• Provided passage:

- - - - -

I didn't talk much about speedcubing in my personal statement though. Maybe a line or two because I didn't think they were interested in people who could solve cubes fast, I thought they were more interested in people who managed to figure the cube out on their own (I didn't, but I didn't mention that ). I talked more about my passion for math and that I was interested in number theory and I would spend hours sitting at my table doing random stuff and coming up with interesting results to amuse myself. And then I brought the cube in and I said how I would calculate probabilities and stuff (you could see a few of my results in random threads around the forum) to quantify the effectiveness of a given method. And then I talked a bit about being one of the top 100 BLD cubers in the world at that time, I mean, we know that being top 100 in BLD doesn't mean much, but they don't, I hope  That's pretty much all I mentioned about cubing. In general, I talked a lot more about math than about cubing. But that's just me. And I got rejected by Cambridge  So just take this with a pinch of salt and decide what you wanna do on your own 

In case you're wondering why I ended up in the US, it's because I couldn't afford any of those universities  It's a sad reality. I _could have_ gotten a full scholarship to Imperial, but it had a 6-year bond attached, so I didn't take it


----------



## fanwuq (Sep 18, 2009)

- - - - -

[Collected data entries]

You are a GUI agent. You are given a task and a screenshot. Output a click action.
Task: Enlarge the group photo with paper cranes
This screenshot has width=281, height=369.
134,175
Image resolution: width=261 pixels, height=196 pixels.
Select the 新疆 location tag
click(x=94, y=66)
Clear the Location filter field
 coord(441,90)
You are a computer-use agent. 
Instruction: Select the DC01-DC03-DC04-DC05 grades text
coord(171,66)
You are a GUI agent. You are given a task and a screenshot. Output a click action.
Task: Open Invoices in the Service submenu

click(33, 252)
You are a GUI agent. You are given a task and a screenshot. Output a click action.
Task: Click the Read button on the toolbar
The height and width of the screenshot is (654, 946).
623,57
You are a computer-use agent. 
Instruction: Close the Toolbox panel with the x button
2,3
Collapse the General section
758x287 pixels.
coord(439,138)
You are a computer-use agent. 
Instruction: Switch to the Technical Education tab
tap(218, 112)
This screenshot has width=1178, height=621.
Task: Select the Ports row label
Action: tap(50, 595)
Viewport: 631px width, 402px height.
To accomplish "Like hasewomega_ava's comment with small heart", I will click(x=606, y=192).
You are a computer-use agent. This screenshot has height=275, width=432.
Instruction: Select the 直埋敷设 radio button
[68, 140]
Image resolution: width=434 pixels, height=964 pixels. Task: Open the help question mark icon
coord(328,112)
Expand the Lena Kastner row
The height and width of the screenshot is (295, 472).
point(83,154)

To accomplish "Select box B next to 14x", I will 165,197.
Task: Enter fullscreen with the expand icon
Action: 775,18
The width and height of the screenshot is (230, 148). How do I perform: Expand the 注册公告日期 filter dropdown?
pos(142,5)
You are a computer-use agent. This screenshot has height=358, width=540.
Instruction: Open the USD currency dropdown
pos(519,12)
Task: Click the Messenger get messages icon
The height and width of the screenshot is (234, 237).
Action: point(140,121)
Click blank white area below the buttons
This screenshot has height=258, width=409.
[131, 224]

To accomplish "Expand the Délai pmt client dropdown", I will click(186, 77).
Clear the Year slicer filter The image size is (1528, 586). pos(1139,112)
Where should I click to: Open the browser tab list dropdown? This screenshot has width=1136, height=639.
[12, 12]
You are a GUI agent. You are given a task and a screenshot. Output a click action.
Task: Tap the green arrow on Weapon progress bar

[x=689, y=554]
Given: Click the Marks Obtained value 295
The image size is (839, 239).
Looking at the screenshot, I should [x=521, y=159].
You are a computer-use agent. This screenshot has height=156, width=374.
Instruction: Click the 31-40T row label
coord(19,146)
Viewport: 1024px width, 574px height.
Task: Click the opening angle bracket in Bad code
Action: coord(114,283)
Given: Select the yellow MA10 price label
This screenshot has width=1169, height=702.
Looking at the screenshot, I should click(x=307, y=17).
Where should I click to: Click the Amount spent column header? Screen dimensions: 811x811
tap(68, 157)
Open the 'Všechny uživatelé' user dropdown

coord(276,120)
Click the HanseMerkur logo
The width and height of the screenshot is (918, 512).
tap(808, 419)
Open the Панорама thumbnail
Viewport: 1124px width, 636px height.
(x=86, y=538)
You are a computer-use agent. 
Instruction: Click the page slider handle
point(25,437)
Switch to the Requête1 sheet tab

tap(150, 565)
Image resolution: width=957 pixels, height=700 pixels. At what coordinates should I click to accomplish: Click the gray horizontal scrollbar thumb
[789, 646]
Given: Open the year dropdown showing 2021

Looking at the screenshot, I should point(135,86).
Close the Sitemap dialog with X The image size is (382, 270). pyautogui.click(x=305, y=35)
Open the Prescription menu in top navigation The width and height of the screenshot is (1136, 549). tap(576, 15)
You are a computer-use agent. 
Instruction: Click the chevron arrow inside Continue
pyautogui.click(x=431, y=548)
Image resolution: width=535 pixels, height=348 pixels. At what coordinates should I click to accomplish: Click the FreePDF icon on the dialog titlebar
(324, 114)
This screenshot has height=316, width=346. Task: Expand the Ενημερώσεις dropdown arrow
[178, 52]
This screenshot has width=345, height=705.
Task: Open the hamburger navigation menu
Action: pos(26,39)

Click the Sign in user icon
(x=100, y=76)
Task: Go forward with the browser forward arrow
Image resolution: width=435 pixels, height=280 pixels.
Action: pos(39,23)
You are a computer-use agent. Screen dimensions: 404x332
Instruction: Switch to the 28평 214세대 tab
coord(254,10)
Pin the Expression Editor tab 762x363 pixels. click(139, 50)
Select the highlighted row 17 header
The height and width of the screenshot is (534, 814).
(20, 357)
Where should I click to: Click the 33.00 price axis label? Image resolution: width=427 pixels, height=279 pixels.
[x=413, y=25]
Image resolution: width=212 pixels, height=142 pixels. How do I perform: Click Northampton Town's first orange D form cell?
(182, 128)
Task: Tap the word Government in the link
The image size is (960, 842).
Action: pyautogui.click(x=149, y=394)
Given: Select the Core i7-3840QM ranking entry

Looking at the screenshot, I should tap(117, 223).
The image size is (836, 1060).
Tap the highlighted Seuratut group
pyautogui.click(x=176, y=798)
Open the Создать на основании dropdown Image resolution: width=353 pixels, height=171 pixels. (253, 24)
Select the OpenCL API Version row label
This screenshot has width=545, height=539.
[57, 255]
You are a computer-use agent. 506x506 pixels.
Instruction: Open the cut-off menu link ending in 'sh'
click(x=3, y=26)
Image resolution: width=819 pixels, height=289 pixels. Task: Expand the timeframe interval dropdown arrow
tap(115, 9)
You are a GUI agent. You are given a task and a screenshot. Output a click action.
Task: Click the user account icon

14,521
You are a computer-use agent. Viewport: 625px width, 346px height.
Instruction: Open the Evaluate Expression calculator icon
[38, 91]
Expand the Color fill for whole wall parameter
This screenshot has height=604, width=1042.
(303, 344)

- - - - -

• Explore the material:
1: Using the forum post about the personal statement, decide whether each statement agrees with it, answering yes or no and quoting the deciding words: (a) The writer devoted most of the personal statement to speedcubing. (b) The writer was rejected by Cambridge. (c) The writer accepted a full scholarship to Imperial.
2: Resume the forum post about the personal statement from where it stops.

• Results for the exercise:
1:
(a) No: "In general, I talked a lot more about math than about cubing."
(b) Yes: "And I got rejected by Cambridge"
(c) No: "but it had a 6-year bond attached, so I didn't take it"

2:
blah said:


> <--- Math major. Rejected by Cambridge. Accepted by Imperial, UCL, Warwick, and Edinburgh. Hope that's enough for credibility.
> 
> I didn't talk much about speedcubing in my personal statement though. Maybe a line or two because I didn't think they were interested in people who could solve cubes fast, I thought they were more interested in people who managed to figure the cube out on their own (I didn't, but I didn't mention that ). I talked more about my passion for math and that I was interested in number theory and I would spend hours sitting at my table doing random stuff and coming up with interesting results to amuse myself. And then I brought the cube in and I said how I would calculate probabilities and stuff (you could see a few of my results in random threads around the forum) to quantify the effectiveness of a given method. And then I talked a bit about being one of the top 100 BLD cubers in the world at that time, I mean, we know that being top 100 in BLD doesn't mean much, but they don't, I hope  That's pretty much all I mentioned about cubing. In general, I talked a lot more about math than about cubing. But that's just me. And I got rejected by Cambridge  So just take this with a pinch of salt and decide what you wanna do on your own
> 
> In case you're wondering why I ended up in the US, it's because I couldn't afford any of those universities  It's a sad reality. I _could have_ gotten a full scholarship to Imperial, but it had a 6-year bond attached, so I didn't take it


You are in the US now? Which school?


----------



## 4Chan (Sep 18, 2009)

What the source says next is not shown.